Could 2023 be the year gaming comes into its own as a fully mature media channel?
It might be a little premature to say “fully mature” – but the in-game ad market will continue gaining momentum in the year to come.
In 2022, top players in digital advertising finally started taking gaming seriously, and the groundwork was laid for programmatic in-game advertising to grow thanks to a long overdue update to the IAB’s and MRC’s in-game ad standards.
The scene is also set for in-game advertising to expand into console gaming, and we might even see the debut of the first sell-side platform dedicated to gaming, which could mean the availability of intrinsic in-game across open exchanges and not just via PMPs or direct buys.
One of the most significant developments for intrinsic in-game ads (i.e., ads that appear within gameplay rather than more traditional display and video formats) came in June when the IAB and MRC updated their in-game ad standards for the first time since 2009.

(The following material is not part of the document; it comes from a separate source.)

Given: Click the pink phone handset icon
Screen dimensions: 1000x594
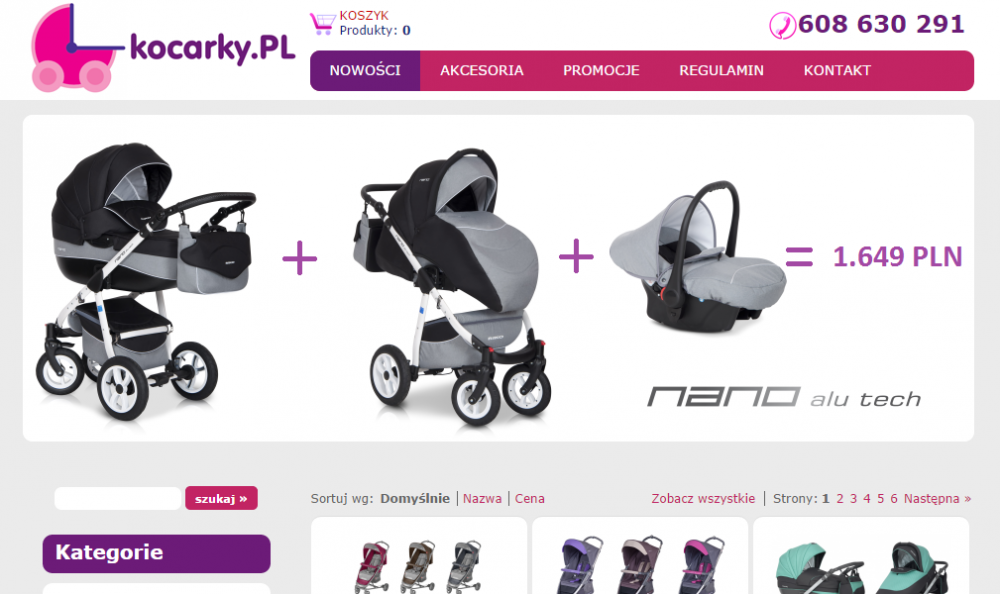Looking at the screenshot, I should coord(783,26).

The new standards redefine valid in-game ad impressions and set criteria for measuring in-game ad placements.
Marketers had been clamoring for more standardization for in-game media since 2020 when the gaming channel exploded during the pandemic. Publishers were also keen on setting standards to encourage more brand advertisers to get into games.
Attracting more brands is a top priority for game publishers. Historically, most in-game advertising has been bought by rival developers looking to draw players away to their own games. Large brands also tend to have bigger budgets.
Laying the pipes
Following the release of the new standards, several big-name advertising companies rolled out specialized gaming offerings.
In August, The Trade Desk set up a team to help advertisers buy video game ad inventory across mobile, consoles and PCs. The Trade Desk said it expects video game advertising to be a $100 million dollar business for the company within the next four to five years, according to Natrian Maxwell, general manager of emerging channels.
Meanwhile, on the sell side, in-game ad platforms have been announcing strategic partnerships and setting ambitious goals for their businesses.
Anzu struck exclusive in-game ad sales agreements with NBCU in the US and UK markets and with Entravision in Latin America. Anzu also partnered with IAS to provide media quality measurement for in-game ad inventory, including measuring viewability and invalid traffic.
In November, Bidstack spoke with AdExchanger about its plans to build a dedicated SSP for in-game ads. Bidstack also partnered with GroupM’s Xaxis to connect the latter’s DSP to Bidstack’s in-game ad inventory and partnered with Adscholars and MMP Worldwide to bolster its programmatic offerings in the India and MENA markets, respectively.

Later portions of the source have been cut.